This mining camp novel recounts the domestic affairs of
several women living in a small mountain community in Colorado. They are
miners’ wives, thoroughly obsessed with town gossip, much of which they originate
themselves. The “new missioner” of the title is a newcomer, sent by the bishop
to fill a local pulpit. That she is a woman causes no small stir among the
miners’ wives who style themselves as the “Ladies Aid Society.”
Plot. The novel is
more episodic than it is unified along a single plotline. For overall
continuity, it follows the events of one year, from winter through spring and
summer to autumn. During that time, Frances Benton, the new missioner, passes
through a series of revelations about herself.
Frances and children |
Frances is a mostly non-judgmental observer of the carry-on
in Zenith, the mining camp that is home for the novel’s collection of
characters. Her mission there is to “help people,” which she comes to realize
is easy to affirm in the abstract but not so easy to put into practice.

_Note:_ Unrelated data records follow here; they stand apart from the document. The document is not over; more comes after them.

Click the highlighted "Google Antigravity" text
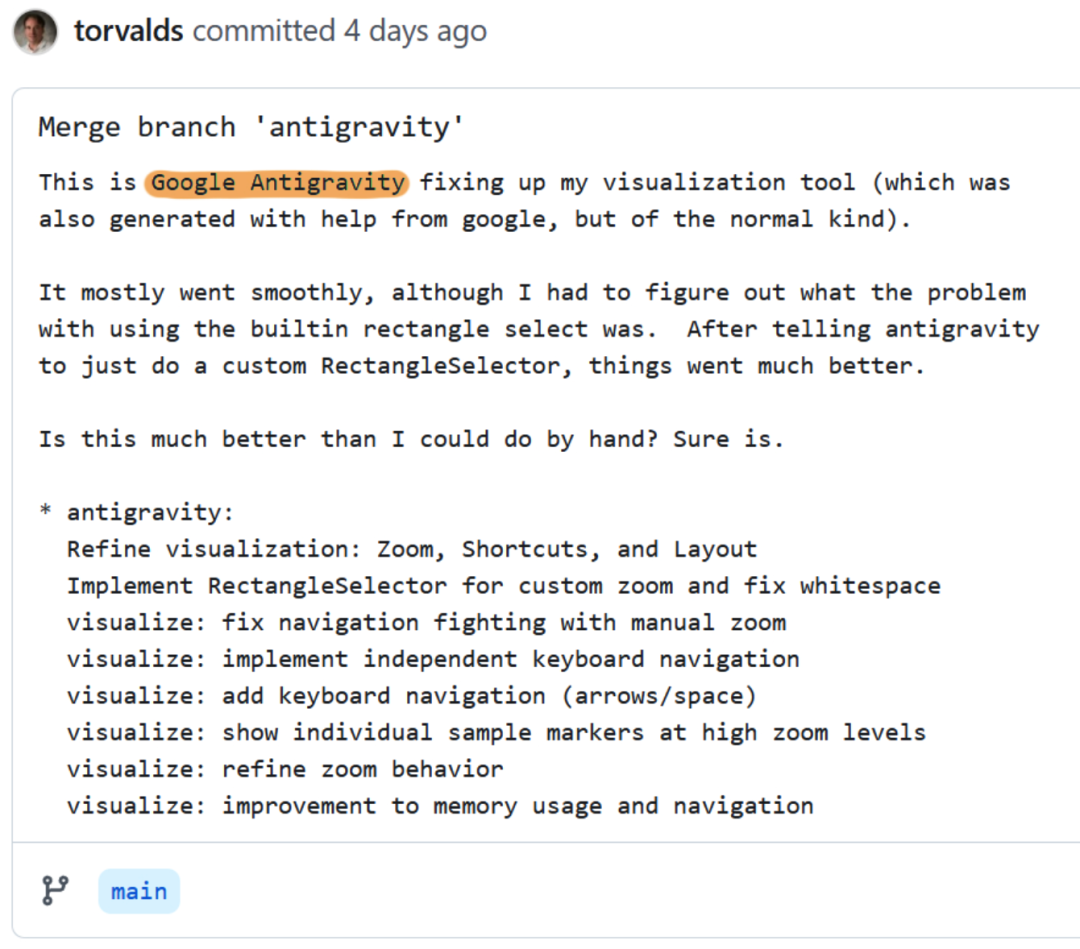 (278, 183)
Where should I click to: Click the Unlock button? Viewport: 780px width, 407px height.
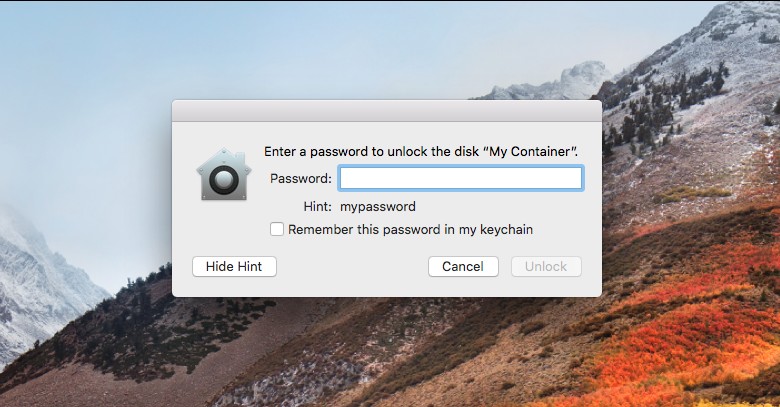546,267
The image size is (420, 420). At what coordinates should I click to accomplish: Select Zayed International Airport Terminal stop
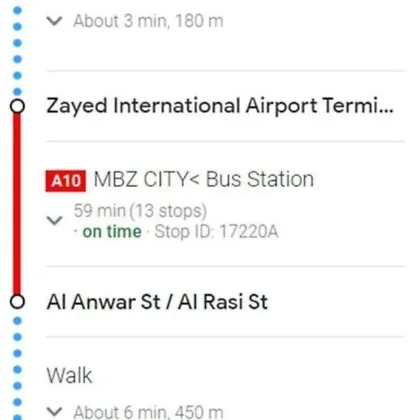click(x=220, y=106)
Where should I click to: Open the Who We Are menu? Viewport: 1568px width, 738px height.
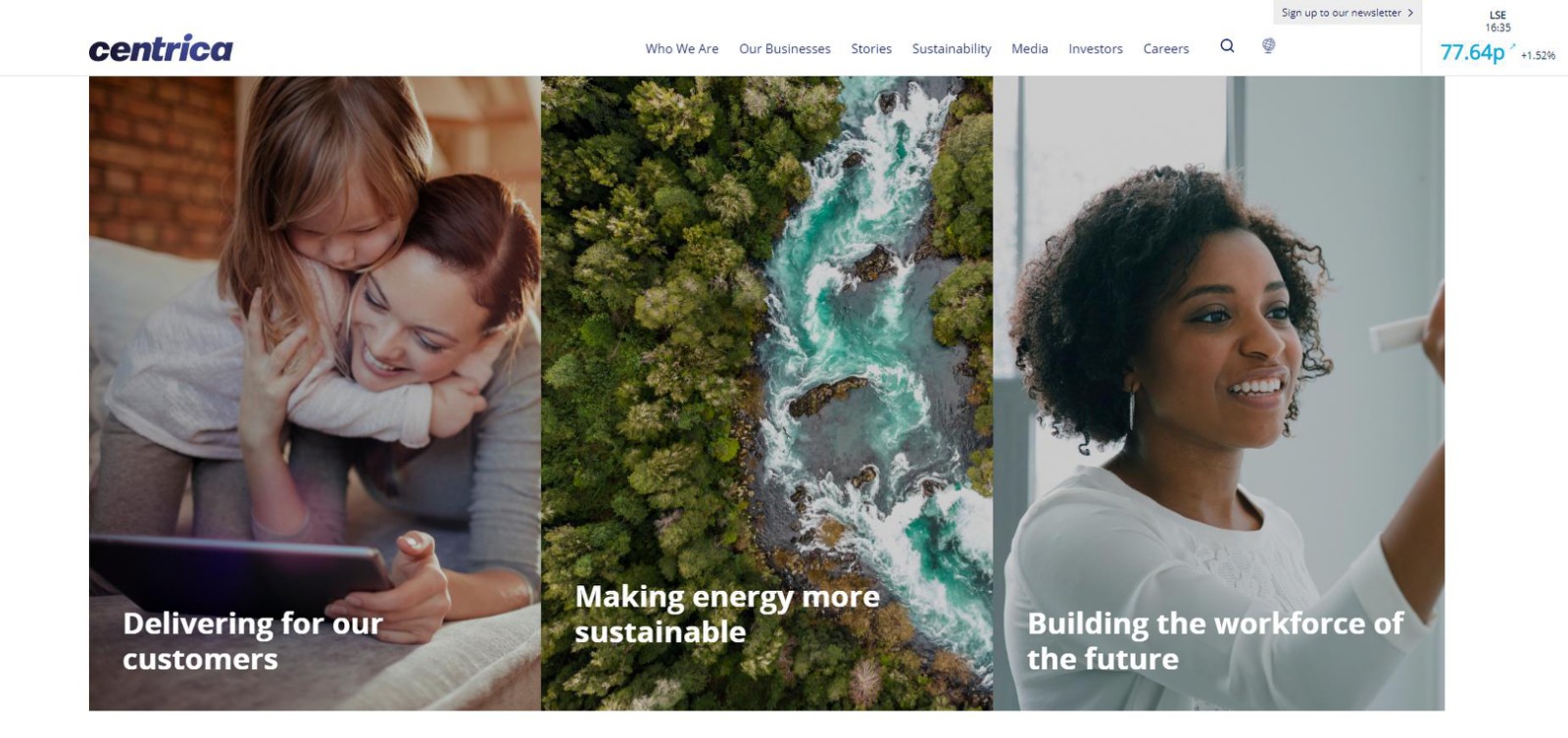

As in a soap opera, incidents blossom into conflicts,
there’s a great deal of talk about it all, the crisis passes, and a degree of
calm returns. Among the disturbances that erupt during the year, there’s the
matter of Mrs. O’Brien’s too casual relations with the men in the village.
While her husband is off working at the mine, she’s working her flower garden,
where she can be chatted up by any passing male.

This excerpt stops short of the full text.